[Opening Available data section]

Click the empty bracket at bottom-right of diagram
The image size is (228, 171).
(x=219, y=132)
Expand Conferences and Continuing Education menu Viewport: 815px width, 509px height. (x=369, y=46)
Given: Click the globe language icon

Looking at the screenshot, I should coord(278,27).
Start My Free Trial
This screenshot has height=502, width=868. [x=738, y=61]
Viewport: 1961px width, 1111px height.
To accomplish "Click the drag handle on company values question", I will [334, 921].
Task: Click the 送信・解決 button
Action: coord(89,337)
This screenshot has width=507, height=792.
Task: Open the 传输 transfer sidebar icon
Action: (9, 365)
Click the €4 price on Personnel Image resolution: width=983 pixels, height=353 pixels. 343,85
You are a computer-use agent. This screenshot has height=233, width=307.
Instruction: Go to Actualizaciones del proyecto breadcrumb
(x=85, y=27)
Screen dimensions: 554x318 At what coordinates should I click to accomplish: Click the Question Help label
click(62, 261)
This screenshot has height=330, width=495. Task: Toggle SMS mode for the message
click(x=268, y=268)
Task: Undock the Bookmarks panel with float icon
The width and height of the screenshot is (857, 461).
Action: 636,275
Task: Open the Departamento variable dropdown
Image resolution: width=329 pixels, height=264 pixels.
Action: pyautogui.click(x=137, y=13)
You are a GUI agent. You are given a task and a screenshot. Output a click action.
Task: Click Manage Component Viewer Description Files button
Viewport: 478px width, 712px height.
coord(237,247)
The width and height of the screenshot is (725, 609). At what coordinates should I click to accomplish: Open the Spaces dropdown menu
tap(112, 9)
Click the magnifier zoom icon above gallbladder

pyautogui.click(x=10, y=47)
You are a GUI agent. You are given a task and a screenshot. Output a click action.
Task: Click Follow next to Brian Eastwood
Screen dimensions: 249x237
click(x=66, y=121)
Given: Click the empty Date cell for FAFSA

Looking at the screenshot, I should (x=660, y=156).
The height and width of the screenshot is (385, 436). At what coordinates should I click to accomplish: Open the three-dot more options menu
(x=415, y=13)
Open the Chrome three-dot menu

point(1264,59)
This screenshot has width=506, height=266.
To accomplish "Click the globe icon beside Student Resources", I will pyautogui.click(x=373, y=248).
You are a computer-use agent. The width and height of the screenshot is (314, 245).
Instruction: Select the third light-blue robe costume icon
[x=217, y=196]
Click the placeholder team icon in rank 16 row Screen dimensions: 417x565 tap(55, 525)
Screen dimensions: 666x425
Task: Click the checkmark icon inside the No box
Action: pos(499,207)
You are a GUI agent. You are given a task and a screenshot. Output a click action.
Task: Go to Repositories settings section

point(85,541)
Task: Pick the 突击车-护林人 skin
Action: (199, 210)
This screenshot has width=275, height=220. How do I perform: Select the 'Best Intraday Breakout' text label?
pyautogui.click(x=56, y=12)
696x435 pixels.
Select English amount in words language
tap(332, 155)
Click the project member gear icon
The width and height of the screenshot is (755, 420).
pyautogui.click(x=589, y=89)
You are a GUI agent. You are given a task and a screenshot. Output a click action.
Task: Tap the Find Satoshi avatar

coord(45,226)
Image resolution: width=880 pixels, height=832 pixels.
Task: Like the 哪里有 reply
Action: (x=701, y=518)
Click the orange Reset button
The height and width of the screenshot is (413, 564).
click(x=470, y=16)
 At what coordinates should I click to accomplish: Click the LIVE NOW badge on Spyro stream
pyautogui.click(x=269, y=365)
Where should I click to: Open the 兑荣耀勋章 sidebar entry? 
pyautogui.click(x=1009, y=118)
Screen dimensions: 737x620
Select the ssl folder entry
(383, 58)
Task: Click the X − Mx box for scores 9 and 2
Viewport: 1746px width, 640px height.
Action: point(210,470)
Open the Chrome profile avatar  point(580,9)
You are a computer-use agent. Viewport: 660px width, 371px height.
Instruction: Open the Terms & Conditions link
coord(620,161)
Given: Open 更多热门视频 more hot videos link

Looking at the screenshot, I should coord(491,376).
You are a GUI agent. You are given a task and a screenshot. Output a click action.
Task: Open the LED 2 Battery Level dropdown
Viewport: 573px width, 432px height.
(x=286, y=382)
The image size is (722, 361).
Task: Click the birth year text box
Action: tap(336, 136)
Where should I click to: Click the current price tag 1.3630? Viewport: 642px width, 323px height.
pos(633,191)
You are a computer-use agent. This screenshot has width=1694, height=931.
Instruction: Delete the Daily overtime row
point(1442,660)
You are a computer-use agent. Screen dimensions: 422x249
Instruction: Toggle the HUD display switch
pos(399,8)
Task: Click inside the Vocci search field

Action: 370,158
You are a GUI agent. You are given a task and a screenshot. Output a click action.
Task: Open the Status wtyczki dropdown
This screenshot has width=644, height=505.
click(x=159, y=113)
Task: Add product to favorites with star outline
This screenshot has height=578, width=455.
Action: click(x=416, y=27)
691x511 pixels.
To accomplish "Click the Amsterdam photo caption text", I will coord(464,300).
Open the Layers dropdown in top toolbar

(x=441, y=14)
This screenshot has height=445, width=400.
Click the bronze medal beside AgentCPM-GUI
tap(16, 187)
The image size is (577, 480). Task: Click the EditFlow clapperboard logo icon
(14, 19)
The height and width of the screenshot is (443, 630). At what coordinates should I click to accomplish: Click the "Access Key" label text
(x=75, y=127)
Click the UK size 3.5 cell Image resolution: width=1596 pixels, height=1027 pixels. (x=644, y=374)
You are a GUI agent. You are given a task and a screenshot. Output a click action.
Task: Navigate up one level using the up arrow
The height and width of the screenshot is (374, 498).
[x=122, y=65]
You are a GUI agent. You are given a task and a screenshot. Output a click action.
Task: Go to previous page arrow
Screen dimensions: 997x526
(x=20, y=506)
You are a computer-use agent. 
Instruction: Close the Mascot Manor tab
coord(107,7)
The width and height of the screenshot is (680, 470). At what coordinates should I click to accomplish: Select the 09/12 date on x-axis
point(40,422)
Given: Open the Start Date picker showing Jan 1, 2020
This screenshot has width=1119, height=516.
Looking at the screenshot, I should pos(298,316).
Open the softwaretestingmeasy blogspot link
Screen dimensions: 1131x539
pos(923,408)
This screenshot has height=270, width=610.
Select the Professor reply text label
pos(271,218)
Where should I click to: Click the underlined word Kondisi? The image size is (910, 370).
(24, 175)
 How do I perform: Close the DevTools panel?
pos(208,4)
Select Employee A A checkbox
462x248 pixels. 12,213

[Closing Available data section]

-- Your goal --
How many lines of the material above contain the word "computer"? Give only the number.

-- Task result --
6